Archived from groups: rec.audio.high-end (More info?)
I will start out by saying this is way over my head-but I have been
told this is a signifcant problem that digital has that analog
doesn't-and is audible-
Archived from groups: rec.audio.high-end (More info?)
The Gibbs phenomenon is simply what happens when higher frequency
components are removed from a Fourier reconstruction of a square wave.
The resulting waveform is bandwidth limited and is analogous to
brick-wall filtering. Providing that the removed components are beyond
the frequency response of humans, this would not appear to be a
signicant source of sound degradation nor would it be audible.
randy wrote:
> I will start out by saying this is way over my head-but I have been
> told this is a signifcant problem that digital has that analog
> doesn't-and is audible-
>
> http://mwt.e-technik.uni-ulm.de/wo [...] node4.php3 >
> Comment.
Archived from groups: rec.audio.high-end (More info?)
randy wrote:
> I will start out by saying this is way over my head-but I have been
> told this is a signifcant problem that digital has that analog
> doesn't-and is audible-
>
> http://mwt.e-technik.uni-ulm.de/wo [...] node4.php3 >
> Comment.
In audio there is *no* squarewave to be digitized, so this problem doesn't
occurr. The maximal (theoretical) slew rate would be happening with a 20kHz
signal at full output power and would already blow your tweeters, so do not
try to create this signal. In a music feed the voltage will be down at least
12dB, which corresponds to max. power/16.
Whoever told you this is technically as uninformed as you are. But this
seems to be one of the prerequisites of high-end "gurus".
Archived from groups: rec.audio.high-end (More info?)
"I will start out by saying this is way over my head-but I have been told
this is a signifcant problem that digital has that analog doesn't-and is
audible-"
It is the "audible" that poses the problem. As we have discussed here
before, a digital recording of an lp was made and people were unable to
distinguish between them using listening alone. What ever theoretical
suggestion that something is audible must be established in practice. In
doing so we can establish what are the thresholds for various artifacts in
a signal, including this one.
Archived from groups: rec.audio.high-end (More info?)

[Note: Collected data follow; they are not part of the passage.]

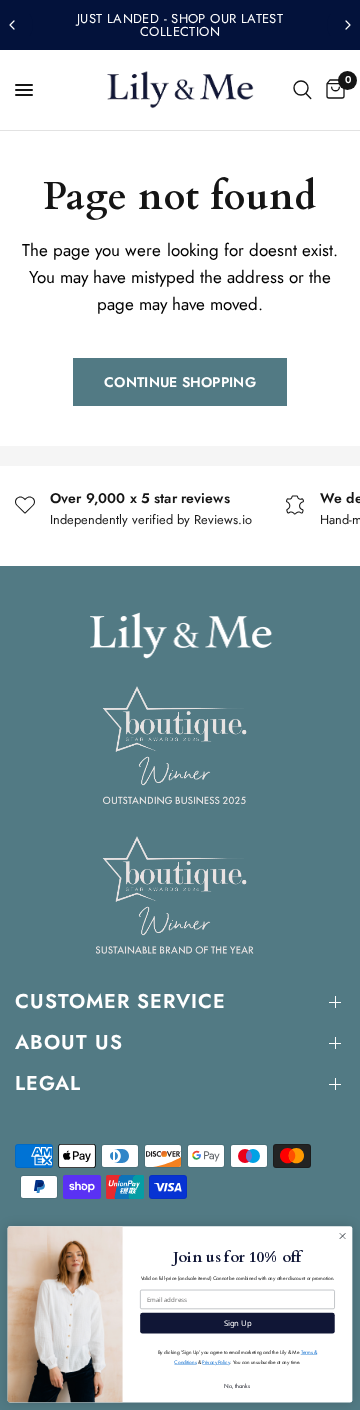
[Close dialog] (342, 1235)
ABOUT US (69, 1042)
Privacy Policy (215, 1362)
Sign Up (238, 1323)
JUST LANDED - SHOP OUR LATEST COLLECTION (180, 25)
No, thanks (237, 1385)
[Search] (302, 90)
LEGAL (48, 1083)
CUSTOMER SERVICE (120, 1001)
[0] (332, 90)
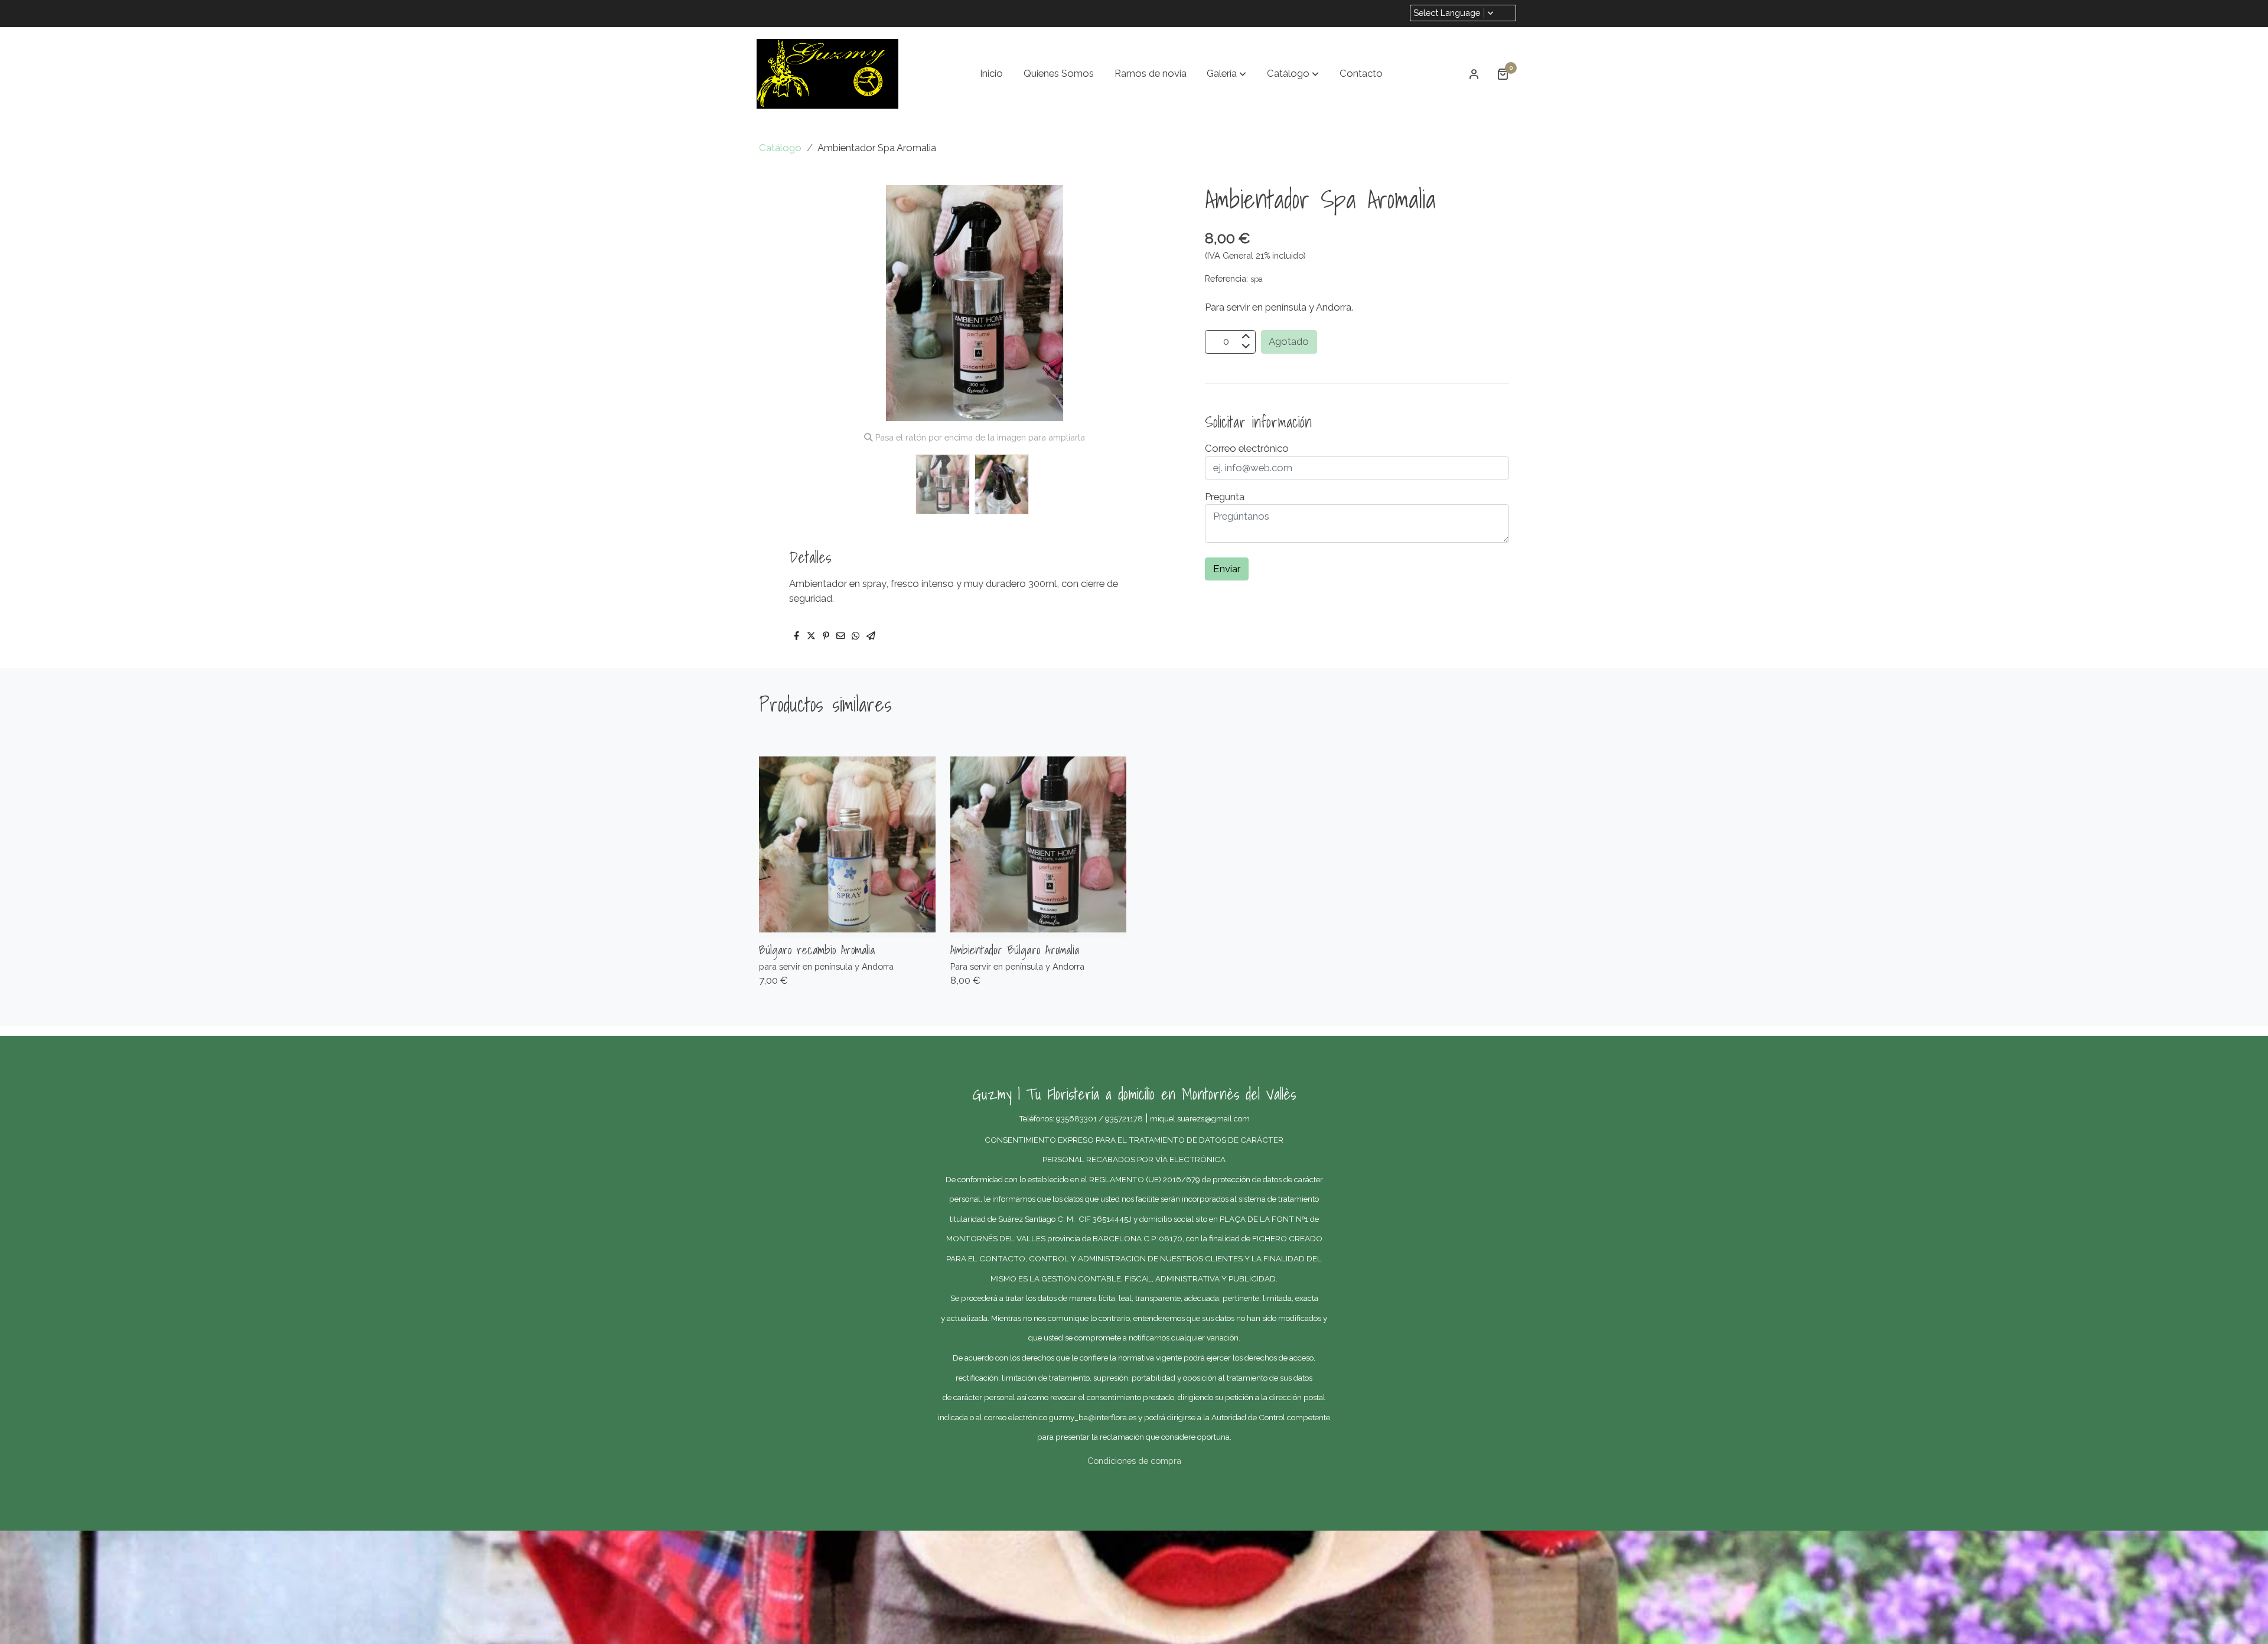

On 27 Sep 2005 02:11:59 GMT, "randy" <rbessinger@deloitte.com> wrote:
>I will start out by saying this is way over my head-but I have been
>told this is a signifcant problem that digital has that analog
>doesn't-and is audible-
>
>http://mwt.e-technik.uni-ulm.de/world/lehre/basic_mathematics/fourier/node4.php3
>
>Comment.
You have been told this by people with an agenda, who are trying to
baffle you with science. The Gibbs phenomenon is simply what happens
to a discontinuous function, such as a square wave, when you remove
the higher frequency components, and this applies just as much to
analogue as to digital. In any properly implemented digital sampling
system, the *input* signal is band-limited to less than half the
sampling rate, so that no aliasing takes place, and the output signal
is a virtually perfect representation of that band-limited input
signal. Analogue systems also have bandwidth limits, and a 5kHz
squarewave fed through the ubiquitous 24/96 digital system will look
much 'squarer' than the same signal fed through a standard 15ips
studio analogue recorder.
Note that a 20kHz square wave will come out of *both* machines as a
sine wave - but it will be a *clean* sine wave out of the digital
system.
--
Stewart Pinkerton | Music is Art - Audio is Engineering
Archived from groups: rec.audio.high-end (More info?)
In article <dhahok01mv9@news3.newsguy.com>,
"jwvm" <jwvm@umich.edu> wrote:
> The Gibbs phenomenon is simply what happens when higher frequency
> components are removed from a Fourier reconstruction of a square wave.
> The resulting waveform is bandwidth limited and is analogous to
> brick-wall filtering. Providing that the removed components are beyond
> the frequency response of humans, this would not appear to be a
> signicant source of sound degradation nor would it be audible.
Not exactly. The Gibbs phenomenon is what happens to the partial
sums of the Fourier series derived from a function with a jump
discontinuity (such as a square wave). All partial sums exhibit
the "overshoot", regardless of bandwidth.